How Similarity Works¶
Cosine similarity is computed in pure Python (no NumPy):
Embeddings are normalised to unit vectors by most providers, so this reduces to a dot product. No external dependencies are required beyond the embedding provider itself.
Threshold Guide¶
| Threshold | Behaviour |
|---|---|
0.99–1.0 |
Near-exact matches only (minor typo tolerance) |
0.92–0.98 |
Paraphrases and synonyms (recommended for general use) |
0.80–0.92 |
Loose topic-level similarity |
< 0.80 |
Very permissive; may cause false hits |
TTL and Expiry¶
cache = SemanticCache(
embedding_provider=ep,
default_ttl=3600, # 1-hour default TTL
)
# Override TTL per entry
cache.set("weather nyc", response, ttl=300) # 5-minute TTL for this entry
Expired entries are not eagerly pruned — they are skipped during get() scans. They are evicted naturally when max_size is reached or clear() is called.
LRU Eviction¶
When size == max_size, the least-recently-used entry (front of the list) is evicted on the next set(). Accessing an entry via get() moves it to the end (most-recently-used position).
Thread Safety¶
All public methods acquire an internal threading.Lock. SemanticCache is safe to share across threads.
Trace Integration¶
When a cache hit occurs through the agent, a CACHE_HIT step is appended to AgentTrace:
result = agent.run("What's the weather?")

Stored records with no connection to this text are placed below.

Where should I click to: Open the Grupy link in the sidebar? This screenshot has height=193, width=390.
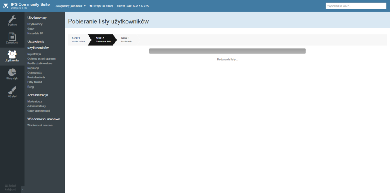(31, 28)
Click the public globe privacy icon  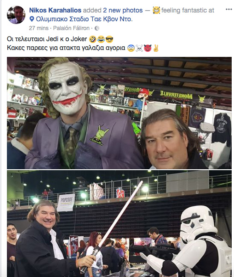click(97, 28)
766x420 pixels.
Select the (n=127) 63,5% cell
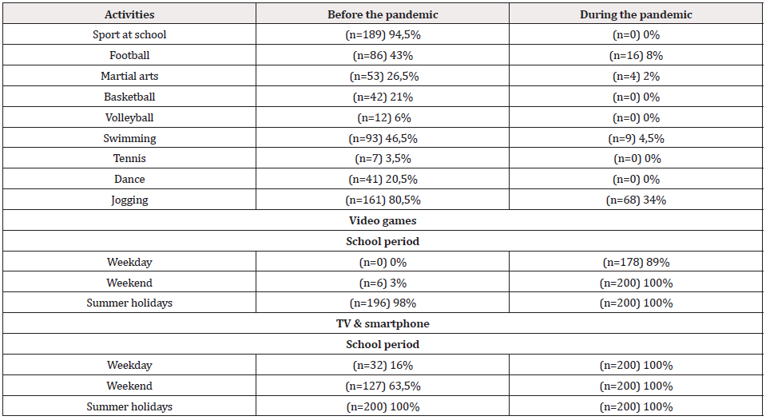tap(383, 386)
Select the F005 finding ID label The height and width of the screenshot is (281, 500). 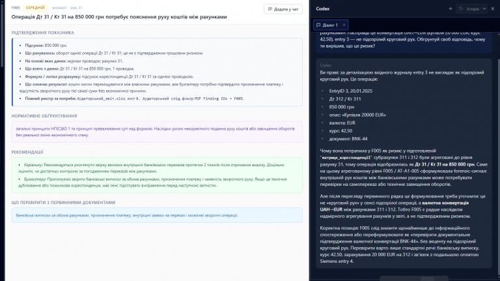click(16, 8)
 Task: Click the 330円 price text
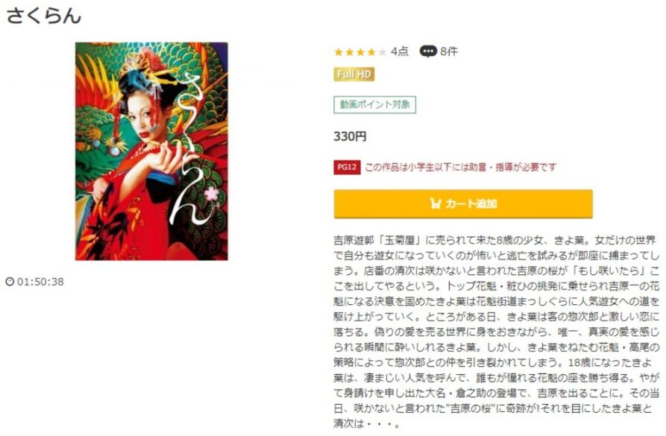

for step in result.trace.steps:
if step.type == StepType.CACHE_HIT:
print(f"Cache hit: {step.summary}")
Comparison with InMemoryCache¶
| Feature | InMemoryCache |
SemanticCache |
|---|---|---|
| Key matching | Exact string | Cosine similarity |
| Extra dependency | None | EmbeddingProvider |
| Hit on paraphrase | No | Yes |
| LRU eviction | Yes | Yes |
| TTL support | Yes | Yes |
| Thread-safe | Yes | Yes |
Example¶
See examples/52_semantic_cache.py for a runnable demo using a mock embedding provider.